_DIRECTIONS_
After locating the line that holds "The width and", copy that line and all that follow it word for word through the end of the data, with no pictures.

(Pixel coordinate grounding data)
--

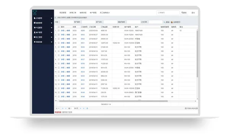This screenshot has height=140, width=229.
Task: Toggle the select-all checkbox in table header
Action: (x=59, y=27)
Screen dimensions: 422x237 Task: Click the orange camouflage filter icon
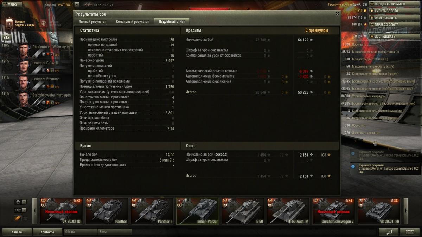[x=17, y=218]
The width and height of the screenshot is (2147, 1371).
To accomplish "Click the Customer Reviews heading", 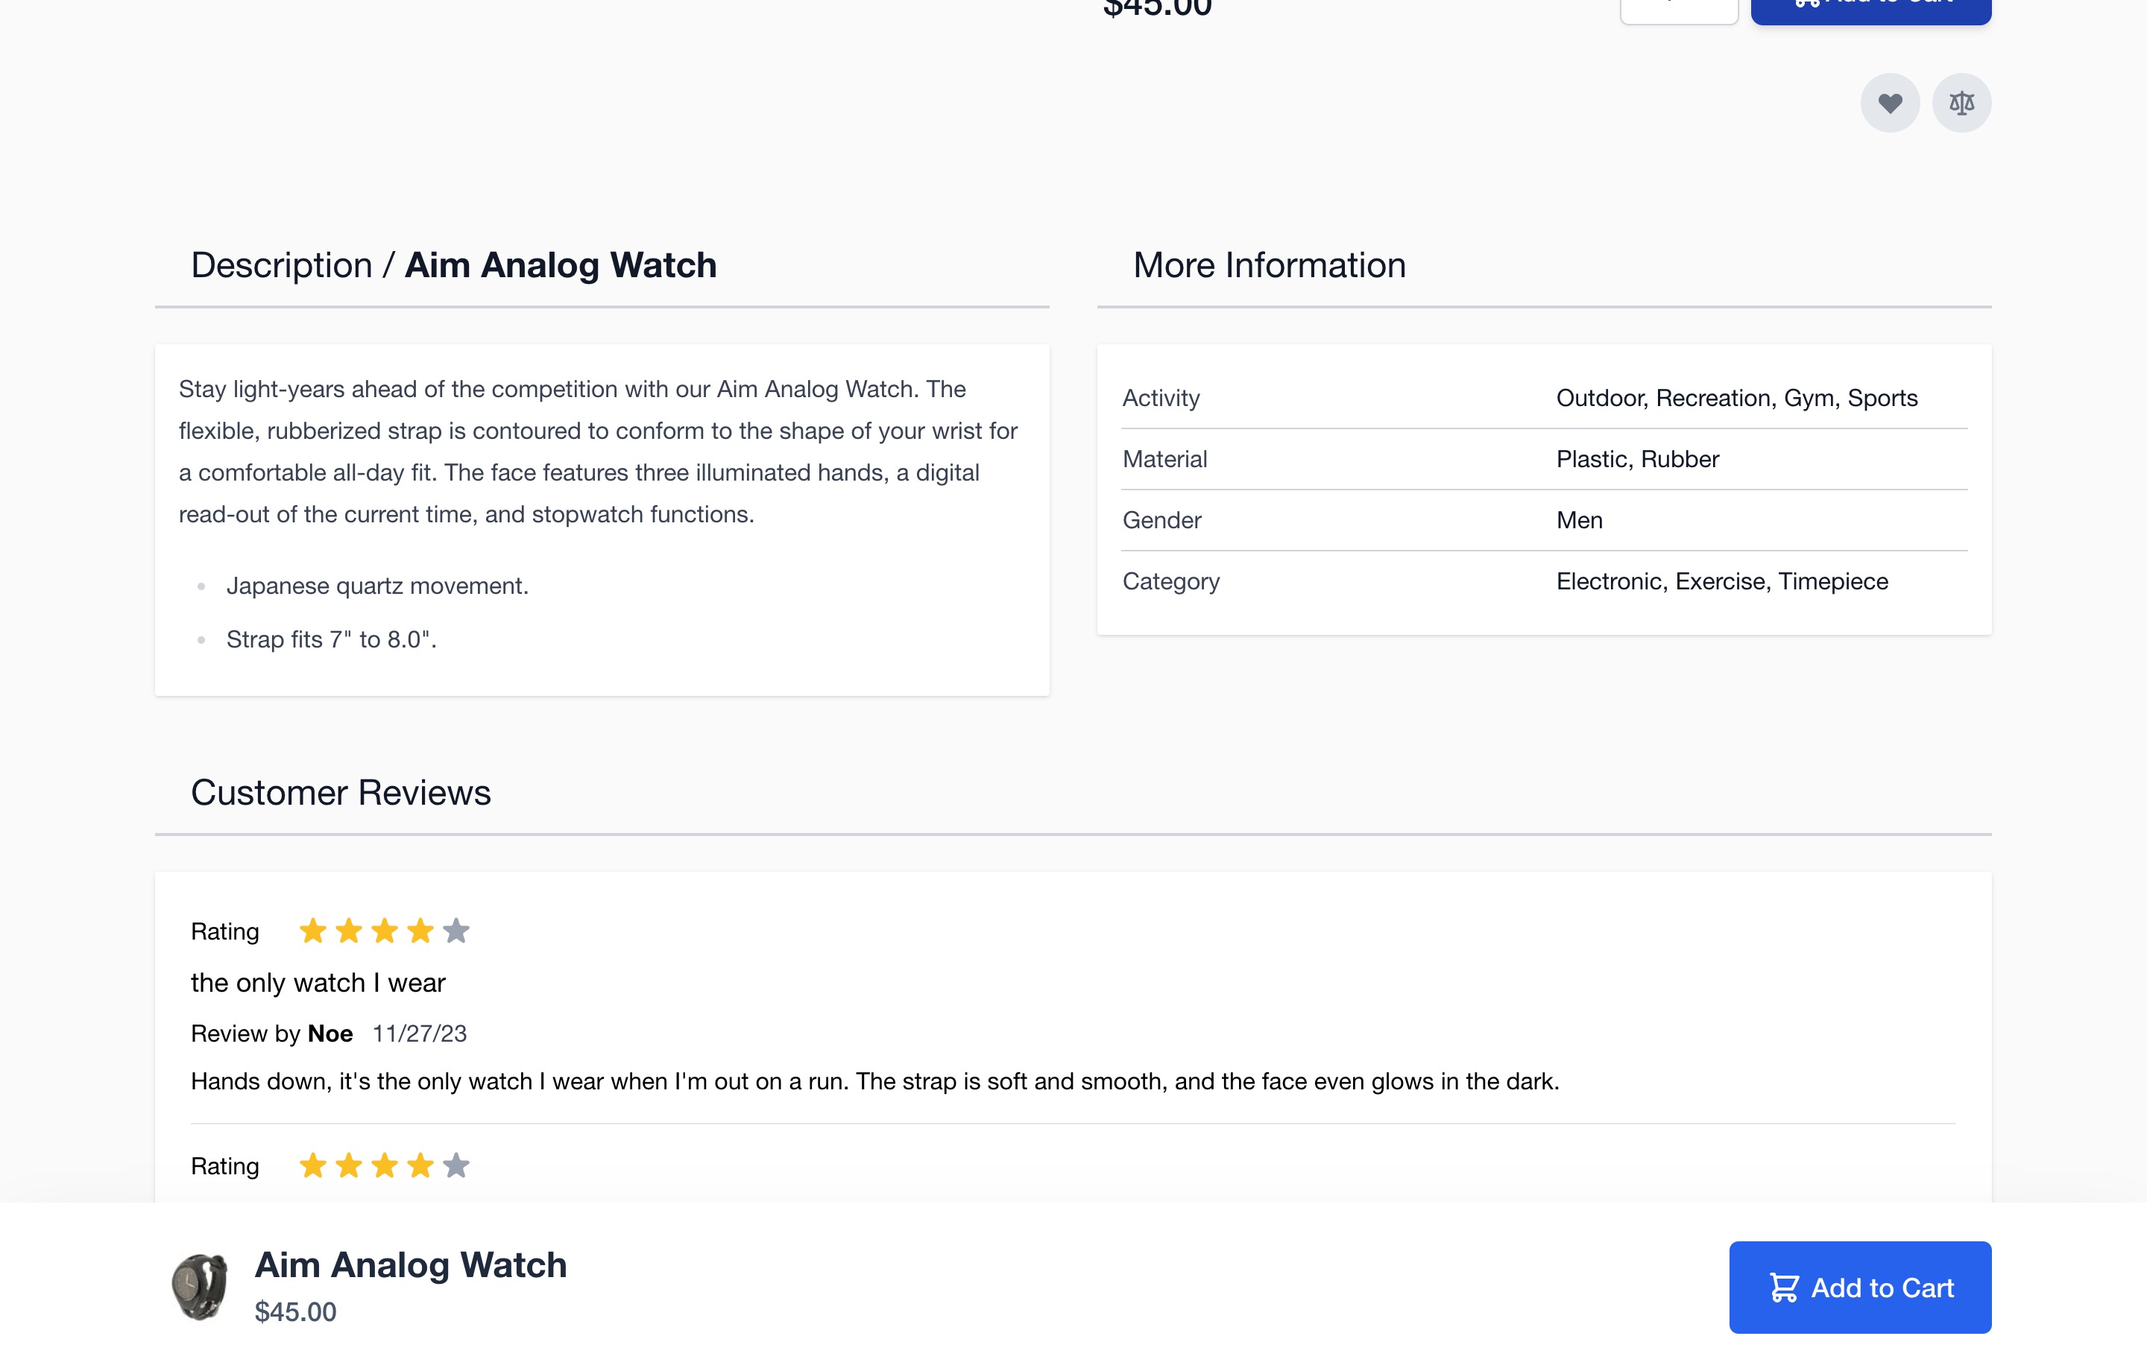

--

_SOLUTION TO THE PROBLEM_
The width and height of the screenshot is (2147, 1371).
To accomplish "Click the Customer Reviews heading", 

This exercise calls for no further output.